Hélène Desputeaux ne ne pardonne pas à Cinar de s'être approprié son personnage. Cinar a également sorti une panoplie de produits dérivés sans lui demander son avis.

Affaire Cinar-Robinson: la mère de Caillou se réjouit

La véritable mère de Caillou, Hélène Desputeaux, n'a pas caché sa joie en apprenant la décision de la Cour supérieure dans l'affaire Cinar-Robinson  : «Ravoir les droits sur son propre personnage, ça vaut plus que tout!» affirme la créatrice de livres pour enfants, qui continue encore aujourd'hui de voir son personnage utilisé à toutes les sauces par Cinar et Cookie Jar, malgré un règlement en sa faveur en 2005.
Elle crée le petit personnage chauve bien connu des tout-petits en 1989, et le fait vivre en images jusqu'en 1995, année qui marque le début d'une décennie «d'interminables et très lourds débats judiciaires autour de ses illustrations de Caillou», peut-on lire sur le site Internet de sa maison d'édition, Desputeaux-Aubin. «Maintenant, je dis que Caillou est revenu à la maison. Et je peux refaire le vrai de vrai bébé que j'avais créé à l'origine», raconte Mme  Desputeaux.

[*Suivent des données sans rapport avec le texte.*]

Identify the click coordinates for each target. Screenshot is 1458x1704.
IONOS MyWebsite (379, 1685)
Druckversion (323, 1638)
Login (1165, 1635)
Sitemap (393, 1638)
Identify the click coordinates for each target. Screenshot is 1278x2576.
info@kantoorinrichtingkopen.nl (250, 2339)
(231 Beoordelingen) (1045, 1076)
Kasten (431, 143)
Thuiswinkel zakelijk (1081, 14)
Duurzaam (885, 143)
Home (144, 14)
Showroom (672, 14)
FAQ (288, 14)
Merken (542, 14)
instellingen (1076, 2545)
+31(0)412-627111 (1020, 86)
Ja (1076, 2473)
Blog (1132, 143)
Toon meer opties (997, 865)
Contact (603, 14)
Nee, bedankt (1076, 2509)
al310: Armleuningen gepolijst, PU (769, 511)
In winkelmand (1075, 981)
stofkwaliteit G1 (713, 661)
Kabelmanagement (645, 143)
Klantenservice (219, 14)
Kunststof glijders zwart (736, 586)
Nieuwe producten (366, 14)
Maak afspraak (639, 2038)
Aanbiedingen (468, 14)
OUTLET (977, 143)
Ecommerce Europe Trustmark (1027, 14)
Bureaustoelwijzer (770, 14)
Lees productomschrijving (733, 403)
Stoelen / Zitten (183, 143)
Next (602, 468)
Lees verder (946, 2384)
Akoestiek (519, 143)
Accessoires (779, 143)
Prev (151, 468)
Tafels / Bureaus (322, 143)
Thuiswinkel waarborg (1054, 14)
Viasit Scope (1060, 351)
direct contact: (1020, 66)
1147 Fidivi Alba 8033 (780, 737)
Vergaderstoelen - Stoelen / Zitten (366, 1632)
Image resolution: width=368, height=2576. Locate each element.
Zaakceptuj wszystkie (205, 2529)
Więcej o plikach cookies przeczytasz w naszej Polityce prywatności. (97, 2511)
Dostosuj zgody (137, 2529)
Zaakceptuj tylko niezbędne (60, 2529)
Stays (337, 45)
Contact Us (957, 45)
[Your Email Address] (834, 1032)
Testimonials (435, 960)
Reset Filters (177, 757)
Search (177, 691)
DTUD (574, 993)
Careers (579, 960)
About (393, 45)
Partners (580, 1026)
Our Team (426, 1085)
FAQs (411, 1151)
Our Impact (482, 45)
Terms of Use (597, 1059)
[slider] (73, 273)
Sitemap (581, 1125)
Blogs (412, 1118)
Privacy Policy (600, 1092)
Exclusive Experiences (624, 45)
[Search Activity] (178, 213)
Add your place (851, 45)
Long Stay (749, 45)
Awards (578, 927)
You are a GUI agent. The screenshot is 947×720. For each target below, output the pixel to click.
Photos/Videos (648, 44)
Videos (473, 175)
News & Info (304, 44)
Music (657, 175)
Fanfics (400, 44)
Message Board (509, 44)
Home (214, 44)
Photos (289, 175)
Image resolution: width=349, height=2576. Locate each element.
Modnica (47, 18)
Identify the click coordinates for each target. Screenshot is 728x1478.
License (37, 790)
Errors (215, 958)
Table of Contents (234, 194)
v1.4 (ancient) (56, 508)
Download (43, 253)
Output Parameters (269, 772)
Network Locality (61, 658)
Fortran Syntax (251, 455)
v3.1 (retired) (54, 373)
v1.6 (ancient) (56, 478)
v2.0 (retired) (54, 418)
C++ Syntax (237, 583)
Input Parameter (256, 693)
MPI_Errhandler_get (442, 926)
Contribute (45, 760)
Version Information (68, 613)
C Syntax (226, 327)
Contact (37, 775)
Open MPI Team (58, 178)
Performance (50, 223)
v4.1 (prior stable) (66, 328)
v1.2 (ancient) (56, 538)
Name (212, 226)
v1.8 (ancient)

Elle ne pardonne pas à Cinar de s'être approprié son personnage. « Ils en ont fait un petit garçon de quatre ans! D'ailleurs, il n'était ni fille ni garçon, sans cheveux pour que tous les petits puissent s'identifier à lui. Il ne devait pas vieillir et n'avait pas plus qu'un an, un an et demi...», explique la créatrice. Cinar a également sorti une panoplie de produits dérivés sans lui demander son avis. «J'allais en magasin et je voyais ce qu'ils avaient fait faire, je le découvrais en même temps que tout le monde. Ils n'avaient aucun respect, aucun! Je ne sais même pas s'ils savent mon nom», s'indigne Mme  Desputeaux.
Un arbitre a tranché
Dans son cas, la Cour supérieur a décrété que c'était à un arbitre de trancher, «puisque la cause n'était pas d'intérêt public», selon Michel Aubin, le partenaire de vie et de création de Mme Desputeaux. Une entente a été conclue avec les éditions Chouette (l'intermédiaire entre Hélène Desputeaux et Cinar). Selon celle-ci, le nom de la créatrice devrait être mentionné chaque fois qu'un dessin de Caillou apparaît, ce qui est très loin d'être le cas, et des droits d'auteur devraient lui être directement expédiés régulièrement.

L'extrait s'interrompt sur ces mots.